The Simpsons: The Longest Daycare:
There’s a certain novelty in a Simpsons theatrical short, though it probably would have meant more back during the show’s mid-nineties golden run. (This one wasn’t a part of the OnDemand packet either, by the way, and will presumably be released on DVD in the near future.)

As is typical of modern day Simpsons, this one overdoes several gags, such as the evilness of Baby Gerald, a paste lapping baby, and the general abuse the kids undergo. Despite that, there are still several funny background gags, such as a line of dolls that combine Raggedy Ann and Ayn Rand, or the opening titles which perfectly capture classic cartoon openings. The film isn’t just told from the youngest Simpson’s perspective, but actually mimics the toddler’s skewered perception of the world. The plot, which has Maggie protecting a budding butterfly from her arch-enemy, works well enough and actually got me to care about the cocoon’s eventual fate. It’s cute, perhaps nothing special, but nice enough. If nothing else, the theatrical animation budget boost makes it look way nicer then you’d expect. [7/10]

It’s interesting to note that all of these films lack any sort of dialogue, allowing the music to take precedence. This is probably as much a finical choice as artistic, since no dialogue means no actors to record but I actually like the effect. I have to say the score is quite strong with all four of these.

Aside from the nominated short, the package also includes a number of highly commended shorts. “Abiogenesis” is a silent, sci-fi tale of alien probes terraforming a planet. It’s full of elaborate detail, showing full-on robotic evolution, and ends on a nice note, despite the self-serious musical score. “Dripped” is a funny exploration of art appreciation, about an art thief who takes on the attributes of the paintings he thieves. It winds up being a homage to a specific artist and has some nice visual, despite an unappreciated stopover into pure abstraction.
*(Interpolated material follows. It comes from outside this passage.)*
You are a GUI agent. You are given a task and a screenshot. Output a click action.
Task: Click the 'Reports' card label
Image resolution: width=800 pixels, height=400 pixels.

Kubla Khan” and “Lost and Found,” neither of which have IMDb pages as of now, are pure abstraction. Both have a similar visual aesethic of images appearing out of swirling colors. The first is overwhelming, with its pounding musical score, hard to follow narration, and constantly changing images. The second is a bore, with nothing to offer but body parts peering out of the sand.

Finally, attached with the shorts is “The Gruffalo’s Child,” the sequel to 2010’s “The Gruffalo.” I had actually seen this one before. It reserves the premise of the first while repeating the story structure beat-for-beat. Unlike the original, the story is stretched out even for a twenty-minute runtime. Still, I did like it, if just for the lovely visuals.

The entire presentation is hosted by William Joyce and Brandon Oldenburg, the directors of last year’s winning short, “The Fantastic Flying Books of Mr. Morris Lessmore.” I don’t know if the bumpers add anything but they are a nice touch. 2012’s crop of animated shorts is considerably stronger then last year’s. I’m rooting for “Adam and Dog.” What about you?